For the consumer – The new supplemental disclosure form:
- Promotes greater awareness that certain syndicated mortgages can be high-risk investments and that they should understand these risks before making a decision to invest their money in these products.
For the regulator – The new supplemental disclosure form:
- Enables FSRA to quickly assess the level of risk of the mortgage transaction in real-time, to identify when high-risk transactions are being marketed and then take action. Actions could include suspension or revocation of a brokerage’s licence and/or requiring the payment of an AMP if the required disclosures or filings are not completed correctly and/or on a timely basis or if the syndicated mortgage transactions do not otherwise comply with applicable law and regulations.
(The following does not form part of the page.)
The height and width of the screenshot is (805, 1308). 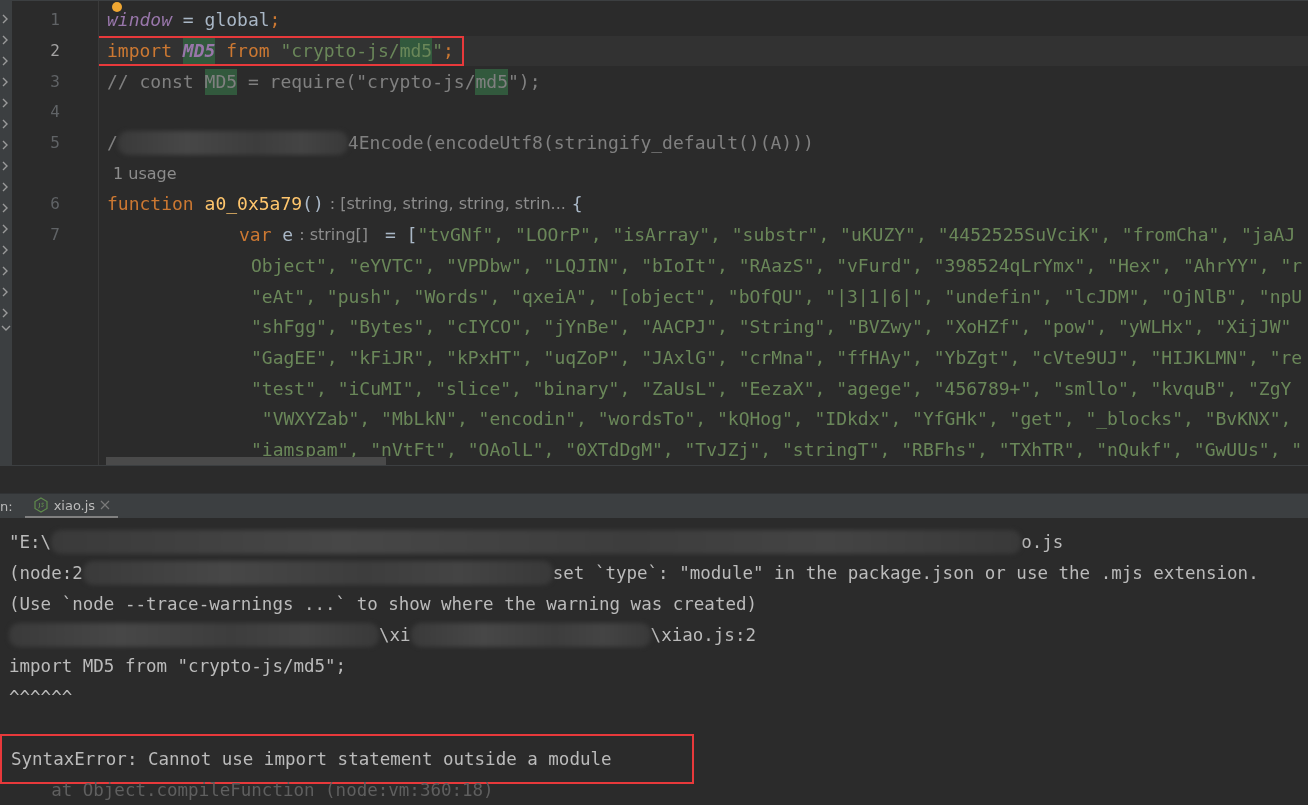 What do you see at coordinates (151, 204) in the screenshot?
I see `code-token: function` at bounding box center [151, 204].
- Allows for real-time data collection through the filing of supplemental disclosure forms that will provide FSRA with an enhanced understanding of the syndicated mortgage market overall and the role of high-risk transactions.
For the industry – The new supplemental disclosure form:
- Fosters professional conduct and practices, deterring deceptive or fraudulent conduct through appropriate additional regulatory burden for a small percentage of mortgage brokerages engaged in high-risk transactions.
- Supports increased confidence in the syndicated mortgage market by clearly identifying high-risk transactions.
FSRA is committed to promoting high standards of business conduct, protecting the rights and interests of consumers, and fostering, strong, sustainable, competitive and innovative financial services sectors. This approach and the related supplemental disclosure form is consistent with FSRA’s desire to fulfill these commitments now and in the future.
Effective date and future review
This Approach was effective November 12, 2019. It was updated on March 10, 2021 to update its application period in order to reflect the transfer of regulation of non-qualified syndicated mortgage transactions with non-Permitted Clients to the Ontario Securities Commission effective July 1, 2021.
The latest possible date for FSRA to initiate a review of this Approach will be March 1, 2024.
About this guidance
Approach documents describe FSRA’s internal principles, processes and practices for supervisory action and application of CEO discretion. They do not, of themselves, create compliance obligations. Visit FSRA’s Guidance Framework to learn more.
Effective Date: November 12, 2019
Updated: March 10, 2021
1 The designated classes of investors are defined in Section 2 of Ontario Regulation 188/08 (Mortgage Brokerages: Standards of Practice). These include classes for individuals who have net income before taxes and net financial assets above a defined limit.